On the same day, he was elected by the supervisory board to succeed Ulrich Lehner as its chairman.

==Other activities==
===Government agencies===
- Economic Development Board (EDB), Member of the International Advisory Council

===Corporate boards===
- RWE, Chair of the Supervisory Board (since 2025)
- Deutsche Telekom AG, Member and Chair of the Supervisory Board (since 2022)
- Fresenius, Member of the Supervisory Board (since 2021)
- DHL Global Forwarding, Chair of the Supervisory Board
- Adidas, Member of the supervisory board (2018–2019)
- Deutsche Postbank, Chair of the Supervisory Board (2008–2011)

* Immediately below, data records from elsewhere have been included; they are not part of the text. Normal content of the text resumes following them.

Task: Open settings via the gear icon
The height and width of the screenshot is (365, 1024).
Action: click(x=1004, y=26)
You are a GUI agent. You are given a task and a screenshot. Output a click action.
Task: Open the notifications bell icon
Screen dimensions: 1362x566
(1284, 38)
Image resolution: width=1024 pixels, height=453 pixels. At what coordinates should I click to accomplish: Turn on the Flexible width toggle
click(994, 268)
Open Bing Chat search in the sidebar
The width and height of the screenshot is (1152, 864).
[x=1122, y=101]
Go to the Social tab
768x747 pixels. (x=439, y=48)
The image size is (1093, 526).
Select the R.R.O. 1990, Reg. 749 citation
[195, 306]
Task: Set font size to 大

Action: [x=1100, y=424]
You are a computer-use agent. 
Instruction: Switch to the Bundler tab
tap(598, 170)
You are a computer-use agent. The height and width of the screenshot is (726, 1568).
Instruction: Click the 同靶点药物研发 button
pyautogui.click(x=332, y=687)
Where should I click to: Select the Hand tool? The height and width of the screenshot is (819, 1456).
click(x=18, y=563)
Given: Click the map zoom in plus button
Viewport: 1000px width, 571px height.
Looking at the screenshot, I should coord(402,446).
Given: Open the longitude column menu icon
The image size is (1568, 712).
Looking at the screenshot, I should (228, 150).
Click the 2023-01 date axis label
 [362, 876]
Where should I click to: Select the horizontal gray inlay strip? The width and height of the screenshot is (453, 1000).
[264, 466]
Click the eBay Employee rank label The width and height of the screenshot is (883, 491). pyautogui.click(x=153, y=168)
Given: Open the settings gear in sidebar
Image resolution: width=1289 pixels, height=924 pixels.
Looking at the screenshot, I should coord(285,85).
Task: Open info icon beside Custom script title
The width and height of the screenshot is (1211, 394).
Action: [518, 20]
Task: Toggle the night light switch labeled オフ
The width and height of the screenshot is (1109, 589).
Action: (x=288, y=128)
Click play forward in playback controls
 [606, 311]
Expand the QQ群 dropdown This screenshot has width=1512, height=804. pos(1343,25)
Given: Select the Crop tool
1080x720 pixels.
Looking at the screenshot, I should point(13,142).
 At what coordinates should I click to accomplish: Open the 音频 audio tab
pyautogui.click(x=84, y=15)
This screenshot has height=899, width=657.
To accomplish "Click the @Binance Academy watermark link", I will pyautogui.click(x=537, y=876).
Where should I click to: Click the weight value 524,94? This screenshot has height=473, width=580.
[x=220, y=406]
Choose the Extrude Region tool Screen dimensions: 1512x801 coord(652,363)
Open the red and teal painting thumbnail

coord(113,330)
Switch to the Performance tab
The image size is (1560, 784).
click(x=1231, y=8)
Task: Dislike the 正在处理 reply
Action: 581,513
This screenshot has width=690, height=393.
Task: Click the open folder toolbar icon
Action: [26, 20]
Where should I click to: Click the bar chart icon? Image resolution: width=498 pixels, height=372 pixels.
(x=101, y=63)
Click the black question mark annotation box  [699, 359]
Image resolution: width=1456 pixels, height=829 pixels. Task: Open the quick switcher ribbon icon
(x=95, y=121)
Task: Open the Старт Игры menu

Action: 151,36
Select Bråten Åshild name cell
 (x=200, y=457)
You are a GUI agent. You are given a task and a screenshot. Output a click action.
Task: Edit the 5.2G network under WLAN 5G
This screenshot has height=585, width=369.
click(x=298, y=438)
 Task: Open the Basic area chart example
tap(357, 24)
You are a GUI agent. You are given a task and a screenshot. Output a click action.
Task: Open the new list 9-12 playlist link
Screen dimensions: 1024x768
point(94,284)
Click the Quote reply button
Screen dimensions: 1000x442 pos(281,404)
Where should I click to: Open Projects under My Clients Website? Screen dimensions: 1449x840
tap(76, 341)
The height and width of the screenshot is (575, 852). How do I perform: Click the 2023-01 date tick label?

===Non-profit organizations===
- Baden-Badener Unternehmer-Gespräche (BBUG), Member of the Board of Trustees
- econsense, Member of the Board of Trustees
- Federation of German Industries (BDI), Member of the Presidium
- Max Planck Society, Member of the Senate
- Working Group of Protestant Businesses (AEU), Member of the Board of Trustees

==Personal life==
Appel was born in 1961, is married and is the father of two children.
He spent his childhood growing up in Hamburg.

==Education==
- 1989 - M.Sc. in chemistry at LMU Munich, Munich, Germany.
- 1993 - PhD in neurobiology at ETH Zurich, Zurich, Switzerland.